* BEGIN Given information *

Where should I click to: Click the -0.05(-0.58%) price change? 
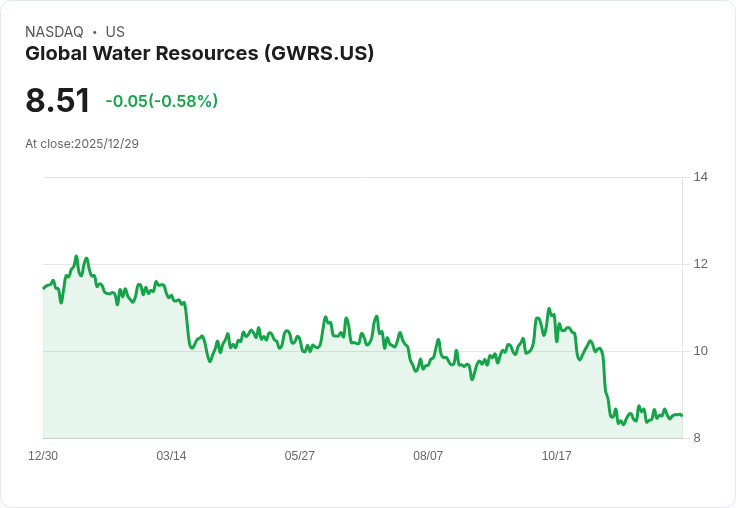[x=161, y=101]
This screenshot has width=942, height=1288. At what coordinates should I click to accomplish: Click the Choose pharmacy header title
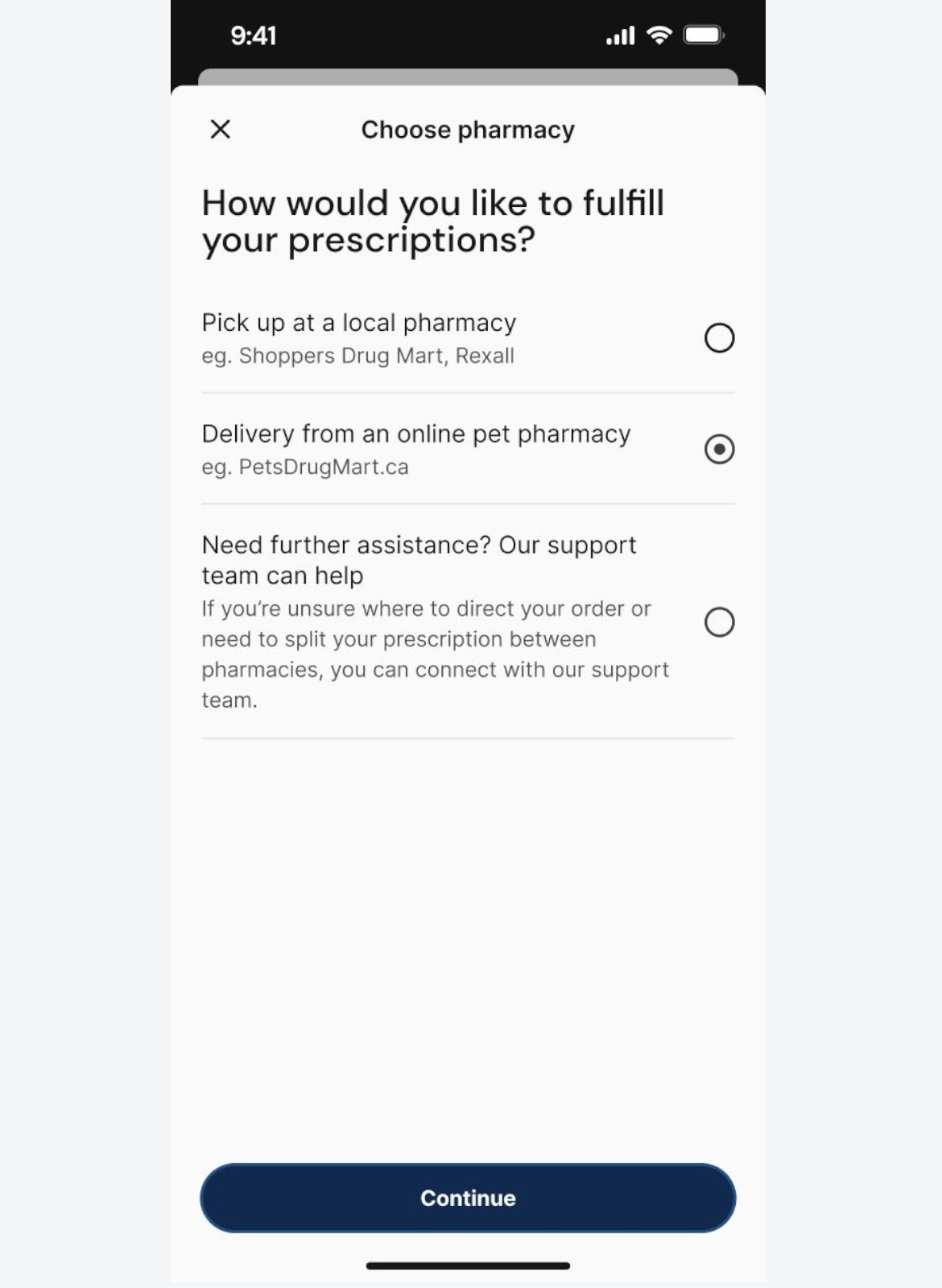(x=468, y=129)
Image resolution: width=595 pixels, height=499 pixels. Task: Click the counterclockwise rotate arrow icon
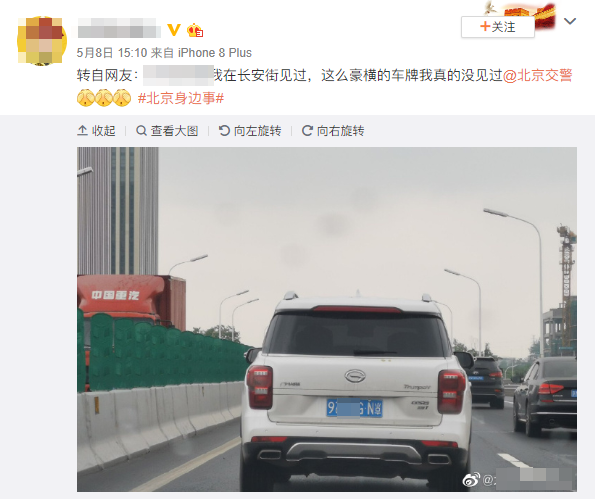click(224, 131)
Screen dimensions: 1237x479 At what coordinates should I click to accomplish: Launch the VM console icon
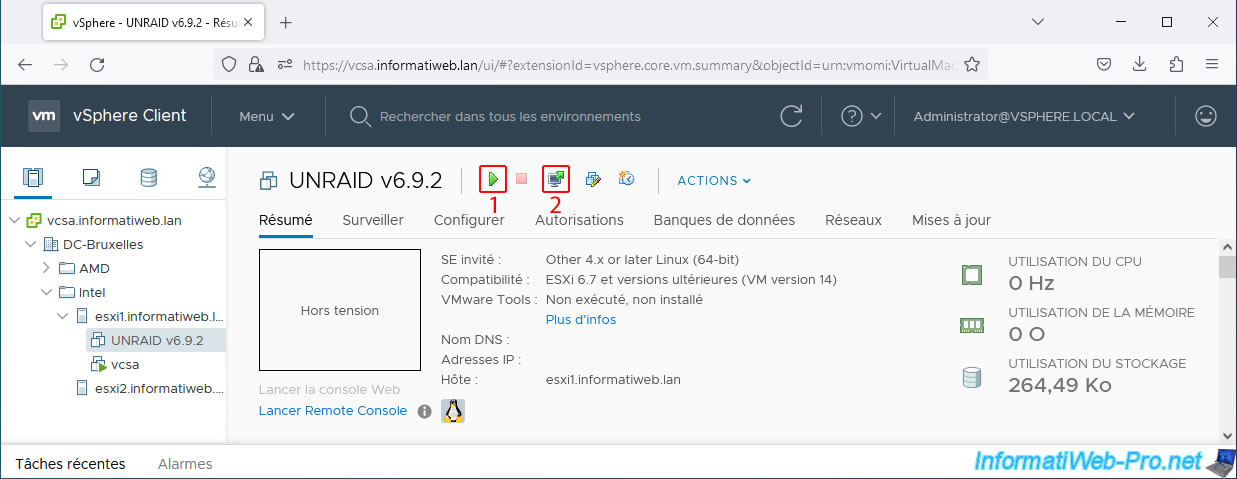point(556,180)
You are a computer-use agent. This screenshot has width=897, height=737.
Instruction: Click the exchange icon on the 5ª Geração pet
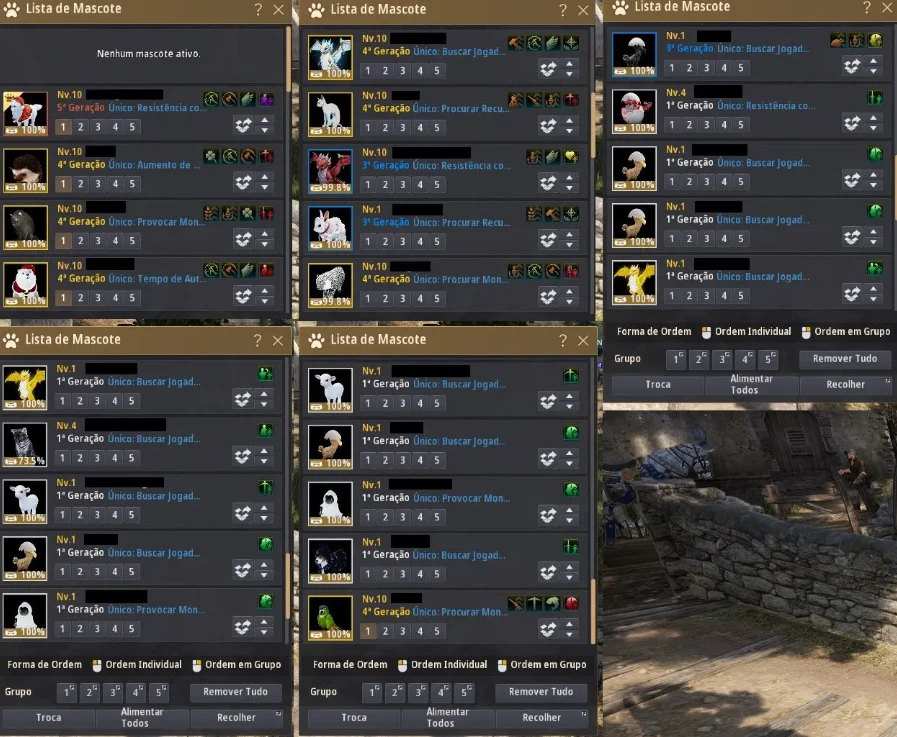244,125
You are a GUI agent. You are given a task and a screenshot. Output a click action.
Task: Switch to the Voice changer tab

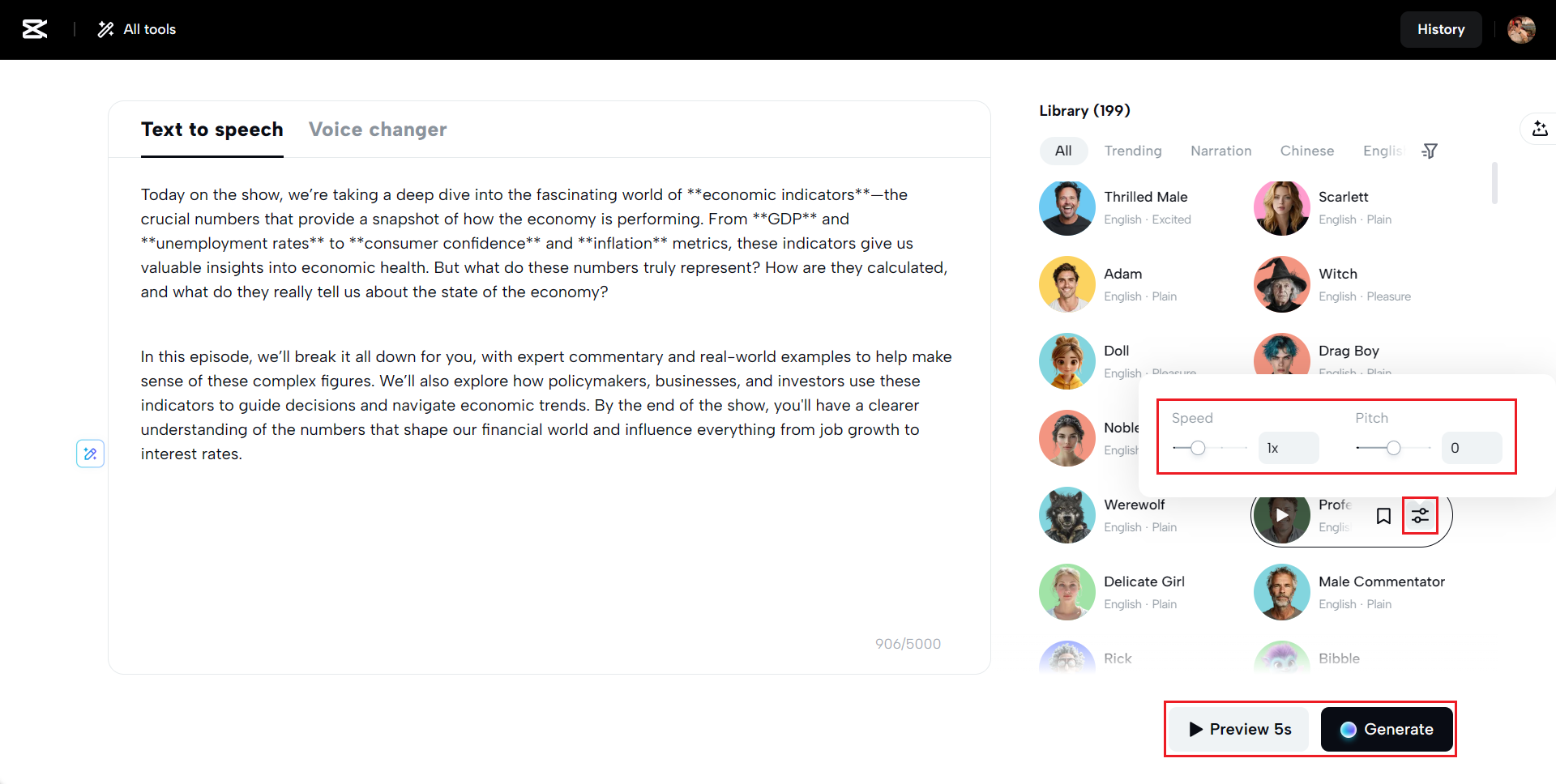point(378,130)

* END Given information *
* BEGIN Given information *

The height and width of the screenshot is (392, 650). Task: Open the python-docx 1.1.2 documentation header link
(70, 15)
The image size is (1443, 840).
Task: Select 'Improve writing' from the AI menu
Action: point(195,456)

* END Given information *
* BEGIN Given information *

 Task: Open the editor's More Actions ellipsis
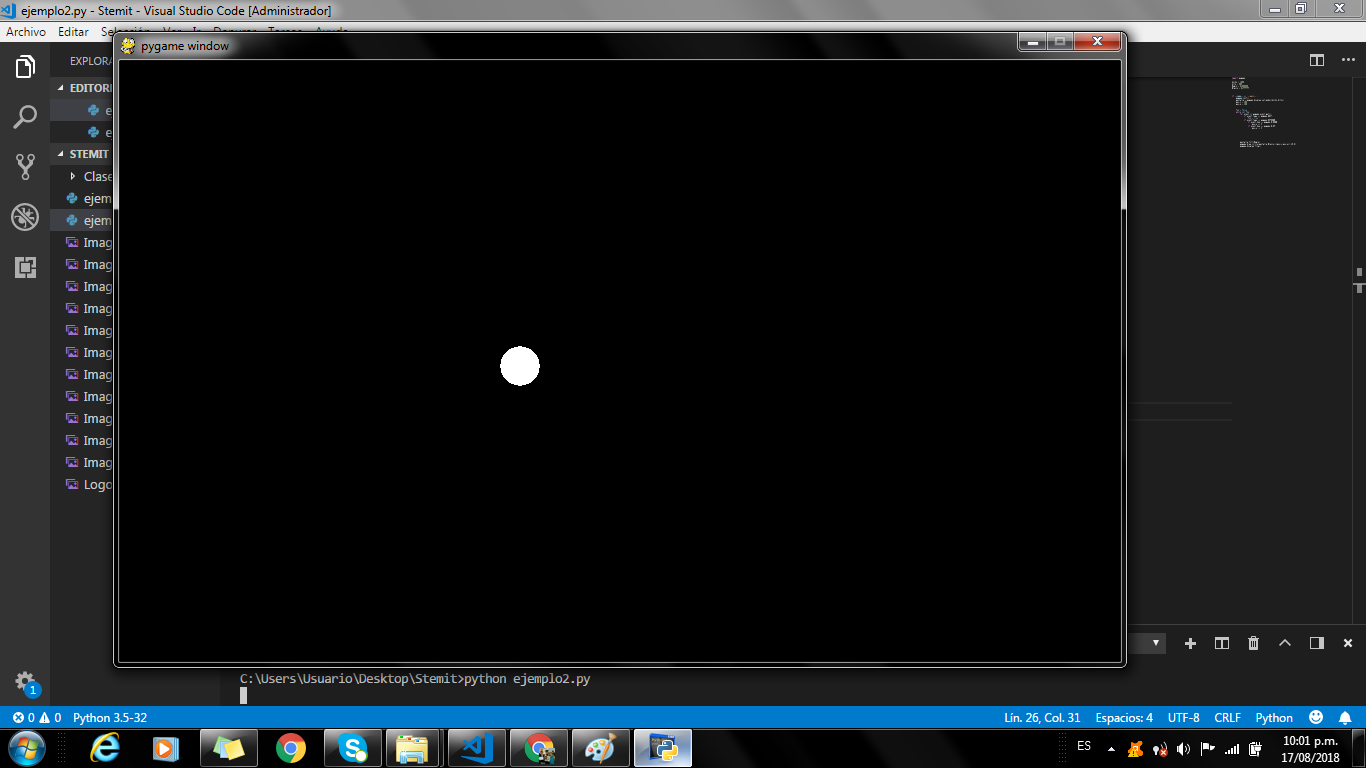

* END Given information *

# [Challenge]
Copy the records word for word, from the line containing "You are a GUI" through the line containing "point(378,130)", leaving out the pictures.

# [Answer to the task]
You are a GUI agent. You are given a task and a screenshot. Output a click action.
Task: Switch to the Voice changer tab

point(378,130)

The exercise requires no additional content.